(Problem details):
From the biography of Mohamed Fellag below, quote the stretch from "Mohamed Fellag (born" through "theatres throughout Algeria.".

(Text block):
* BEGIN *

Mohamed Fellag (born 31 March 1950 in Azeffoun, Tizi Ouzou) is an Algerian comedian, writer, humorist, and actor. In 1958, at the height of the Algerian war of independence, his father took him and his younger brother, for their safety, to stay with an aunt in Beni-Messous (then a very small village near Algiers) where they went to primary school. He did his secondary studies in Tizi-Ouzou (Ecole Jeanmaire and CEG.) He entered the School of Dramatic Arts of Algiers in 1968 and stayed there for four  years performing in several theatres throughout Algeria.

Career
From 1978 to 1985, he participated in several theatrical productions, before returning to Algeria in 1985 to join the National Theatre of Algeria to play the principal role in Eduardo De Filippo's production of L’Art de la Comédie. In 1986, he played in Ray Bradbury's Le Costume Blanc Couleur Glace à la Noix de Coco and created Les Aventures de Tchop, his first one-man show. He acted in a number of movies and TV shows during the period of turbulence in Algeria during the late 80s and early 90s. In 1989 he wrote the play Cocktail Khorotov and SOS Labès in 1990. He followed this in 1992 with Un bateau pour l'Australie-Babor Australia. In 1995, after a bomb explosion during one of his presentations, he moved first to Tunisia and then to France. There he found success on stage with his plays that confronted the social difficulties of France. He has appeared in numerous films, particularly since 2005, including the Oscar-nominated Monsieur Lazhar, for which he won a Canadian Genie Award for Best Actor in a Leading Role.

* END *

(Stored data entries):
* BEGIN *

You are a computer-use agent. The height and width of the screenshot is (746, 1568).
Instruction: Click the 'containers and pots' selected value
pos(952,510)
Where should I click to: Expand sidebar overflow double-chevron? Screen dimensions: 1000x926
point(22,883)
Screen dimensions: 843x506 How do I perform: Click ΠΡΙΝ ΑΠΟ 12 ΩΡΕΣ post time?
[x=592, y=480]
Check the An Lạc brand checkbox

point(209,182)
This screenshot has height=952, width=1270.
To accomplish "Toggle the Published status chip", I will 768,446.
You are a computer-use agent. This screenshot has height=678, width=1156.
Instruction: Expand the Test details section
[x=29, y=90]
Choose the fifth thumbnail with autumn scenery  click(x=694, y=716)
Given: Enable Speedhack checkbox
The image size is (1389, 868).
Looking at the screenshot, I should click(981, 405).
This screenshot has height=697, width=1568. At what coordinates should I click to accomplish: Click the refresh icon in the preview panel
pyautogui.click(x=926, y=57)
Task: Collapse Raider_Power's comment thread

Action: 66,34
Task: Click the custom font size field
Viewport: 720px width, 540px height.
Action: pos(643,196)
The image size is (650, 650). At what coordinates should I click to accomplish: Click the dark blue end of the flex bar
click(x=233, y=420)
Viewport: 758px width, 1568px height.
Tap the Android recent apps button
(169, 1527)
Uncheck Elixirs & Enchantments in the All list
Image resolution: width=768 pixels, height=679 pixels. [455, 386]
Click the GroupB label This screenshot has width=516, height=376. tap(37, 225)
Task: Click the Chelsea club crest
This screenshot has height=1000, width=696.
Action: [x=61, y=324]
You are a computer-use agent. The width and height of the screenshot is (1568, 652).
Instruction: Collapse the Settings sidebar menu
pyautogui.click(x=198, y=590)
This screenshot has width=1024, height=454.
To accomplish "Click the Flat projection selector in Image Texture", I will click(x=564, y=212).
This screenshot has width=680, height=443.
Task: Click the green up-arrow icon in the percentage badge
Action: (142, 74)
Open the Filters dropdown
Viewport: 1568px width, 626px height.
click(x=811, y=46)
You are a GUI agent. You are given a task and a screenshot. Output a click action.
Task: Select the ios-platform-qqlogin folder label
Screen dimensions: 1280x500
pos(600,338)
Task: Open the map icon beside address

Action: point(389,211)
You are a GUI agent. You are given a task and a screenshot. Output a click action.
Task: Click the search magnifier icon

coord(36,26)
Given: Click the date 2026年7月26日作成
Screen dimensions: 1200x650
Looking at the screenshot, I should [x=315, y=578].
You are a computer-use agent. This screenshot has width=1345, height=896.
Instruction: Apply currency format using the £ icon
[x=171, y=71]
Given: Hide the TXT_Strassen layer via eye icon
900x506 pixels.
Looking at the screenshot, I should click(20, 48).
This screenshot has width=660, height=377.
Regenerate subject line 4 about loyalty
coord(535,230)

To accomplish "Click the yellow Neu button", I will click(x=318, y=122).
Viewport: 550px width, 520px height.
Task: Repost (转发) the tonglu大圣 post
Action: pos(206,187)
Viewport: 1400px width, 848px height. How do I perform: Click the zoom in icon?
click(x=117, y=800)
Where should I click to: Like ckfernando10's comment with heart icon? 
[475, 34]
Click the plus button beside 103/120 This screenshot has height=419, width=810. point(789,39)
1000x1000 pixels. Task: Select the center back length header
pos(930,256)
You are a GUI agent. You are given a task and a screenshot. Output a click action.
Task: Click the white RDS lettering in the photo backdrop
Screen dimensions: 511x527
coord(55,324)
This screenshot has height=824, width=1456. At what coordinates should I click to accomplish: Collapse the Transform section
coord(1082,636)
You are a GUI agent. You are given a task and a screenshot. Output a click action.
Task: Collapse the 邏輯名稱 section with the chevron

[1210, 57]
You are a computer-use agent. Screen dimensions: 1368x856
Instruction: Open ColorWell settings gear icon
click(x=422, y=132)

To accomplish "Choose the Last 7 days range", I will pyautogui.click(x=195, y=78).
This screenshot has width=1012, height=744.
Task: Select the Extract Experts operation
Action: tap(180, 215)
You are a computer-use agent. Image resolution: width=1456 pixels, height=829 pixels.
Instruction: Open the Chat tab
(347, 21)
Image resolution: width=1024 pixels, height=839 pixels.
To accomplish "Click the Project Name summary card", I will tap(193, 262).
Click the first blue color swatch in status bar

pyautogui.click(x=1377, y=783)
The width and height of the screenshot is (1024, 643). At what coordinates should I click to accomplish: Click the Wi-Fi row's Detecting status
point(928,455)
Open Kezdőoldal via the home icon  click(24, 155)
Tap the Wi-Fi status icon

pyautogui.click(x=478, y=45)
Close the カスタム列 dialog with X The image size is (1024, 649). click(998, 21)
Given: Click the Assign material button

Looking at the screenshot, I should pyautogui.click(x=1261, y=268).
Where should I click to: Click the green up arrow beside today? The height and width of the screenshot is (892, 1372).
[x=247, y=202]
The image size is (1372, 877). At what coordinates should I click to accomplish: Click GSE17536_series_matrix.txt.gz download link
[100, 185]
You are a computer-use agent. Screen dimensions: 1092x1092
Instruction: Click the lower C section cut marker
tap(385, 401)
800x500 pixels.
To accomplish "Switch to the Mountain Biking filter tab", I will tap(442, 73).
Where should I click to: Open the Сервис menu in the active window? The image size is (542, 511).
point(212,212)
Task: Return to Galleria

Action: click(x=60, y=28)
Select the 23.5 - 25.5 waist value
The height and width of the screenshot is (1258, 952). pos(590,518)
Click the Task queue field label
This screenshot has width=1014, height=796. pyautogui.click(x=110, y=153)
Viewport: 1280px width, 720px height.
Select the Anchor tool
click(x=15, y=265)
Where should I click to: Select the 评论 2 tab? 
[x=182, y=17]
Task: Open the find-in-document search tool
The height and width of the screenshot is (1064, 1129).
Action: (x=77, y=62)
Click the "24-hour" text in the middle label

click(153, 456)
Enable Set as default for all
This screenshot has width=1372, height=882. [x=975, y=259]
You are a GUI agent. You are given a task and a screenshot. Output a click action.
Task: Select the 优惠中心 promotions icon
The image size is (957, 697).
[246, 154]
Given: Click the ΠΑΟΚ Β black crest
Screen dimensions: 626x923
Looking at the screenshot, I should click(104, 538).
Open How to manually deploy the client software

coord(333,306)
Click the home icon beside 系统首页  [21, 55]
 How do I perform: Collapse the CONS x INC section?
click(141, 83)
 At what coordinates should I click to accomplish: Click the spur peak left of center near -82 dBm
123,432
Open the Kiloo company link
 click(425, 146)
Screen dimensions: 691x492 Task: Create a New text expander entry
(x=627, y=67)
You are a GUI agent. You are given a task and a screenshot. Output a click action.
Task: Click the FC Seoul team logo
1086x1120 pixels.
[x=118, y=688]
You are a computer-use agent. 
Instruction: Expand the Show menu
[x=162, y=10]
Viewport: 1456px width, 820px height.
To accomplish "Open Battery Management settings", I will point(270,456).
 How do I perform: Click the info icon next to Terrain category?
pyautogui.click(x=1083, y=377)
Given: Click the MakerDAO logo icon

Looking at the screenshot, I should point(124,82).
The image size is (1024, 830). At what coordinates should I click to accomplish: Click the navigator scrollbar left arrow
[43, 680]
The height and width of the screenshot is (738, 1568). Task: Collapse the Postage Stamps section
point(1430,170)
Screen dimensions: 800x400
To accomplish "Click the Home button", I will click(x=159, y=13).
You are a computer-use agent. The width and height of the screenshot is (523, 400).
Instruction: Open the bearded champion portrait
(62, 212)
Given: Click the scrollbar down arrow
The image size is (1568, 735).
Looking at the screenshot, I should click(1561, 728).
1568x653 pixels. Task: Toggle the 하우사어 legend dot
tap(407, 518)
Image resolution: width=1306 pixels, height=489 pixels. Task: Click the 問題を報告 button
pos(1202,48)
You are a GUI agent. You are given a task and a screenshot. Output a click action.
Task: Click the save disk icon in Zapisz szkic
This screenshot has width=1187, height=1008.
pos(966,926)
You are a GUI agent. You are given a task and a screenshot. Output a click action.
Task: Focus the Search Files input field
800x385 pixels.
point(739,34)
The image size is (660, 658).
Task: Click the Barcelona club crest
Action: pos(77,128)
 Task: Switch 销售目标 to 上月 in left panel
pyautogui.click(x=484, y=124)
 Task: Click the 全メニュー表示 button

* END *

(Output of the exercise):
Mohamed Fellag (born 31 March 1950 in Azeffoun, Tizi Ouzou) is an Algerian comedian, writer, humorist, and actor. In 1958, at the height of the Algerian war of independence, his father took him and his younger brother, for their safety, to stay with an aunt in Beni-Messous (then a very small village near Algiers) where they went to primary school. He did his secondary studies in Tizi-Ouzou (Ecole Jeanmaire and CEG.) He entered the School of Dramatic Arts of Algiers in 1968 and stayed there for four  years performing in several theatres throughout Algeria.